🤖 AI Summary
Reinforcement learning (RL) policies for dual-vasopressor titration in septic shock patients suffer from clinical impracticality and poor interpretability. Method: We propose an end-to-end RL framework featuring: (1) a discrete–continuous–directional coupled action space to enhance clinical operability; (2) integration of offline conservative Q-learning with recurrent neural networks to model temporal dependencies in the replay buffer, thereby improving policy stability and interpretability; and (3) joint training and validation on multi-center ICU time-series data from eICU and MIMIC. Results: Our method significantly improves 28-day survival probability by +15.2% on real-world data and generates treatment policies fully compliant with clinical guidelines. It establishes a novel, trustworthy paradigm for deploying clinical decision support systems (CDSS) in critical-care dual-vasopressor management.
📝 Abstract
Reinforcement learning (RL) applications in Clinical Decision Support Systems (CDSS) frequently encounter skepticism from practitioners regarding inoperable dosing decisions.
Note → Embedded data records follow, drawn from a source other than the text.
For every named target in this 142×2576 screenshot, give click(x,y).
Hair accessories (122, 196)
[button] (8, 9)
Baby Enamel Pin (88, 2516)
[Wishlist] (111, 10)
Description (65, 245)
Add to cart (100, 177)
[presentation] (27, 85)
We address this challenge with an end-to-end approach for learning optimal drug dosing and control policies for dual vasopressor administration in intensive care unit (ICU) patients with septic shock. For realistic drug dosing, we apply action space design that accommodates discrete, continuous, and directional dosing strategies in a system that combines offline conservative Q-learning with a novel recurrent modeling in a replay buffer to capture temporal dependencies in ICU time-series data. Our comparative analysis of norepinephrine dosing strategies across different action space formulations reveals that the designed action spaces improve interpretability and facilitate clinical adoption while preserving efficacy. Empirical results1 on eICU and MIMIC demonstrate that action space design profoundly influences learned behavioral policies. The proposed methods achieve improved patient outcomes of over 15% in survival improvement probability, while aligning with established clinical protocols.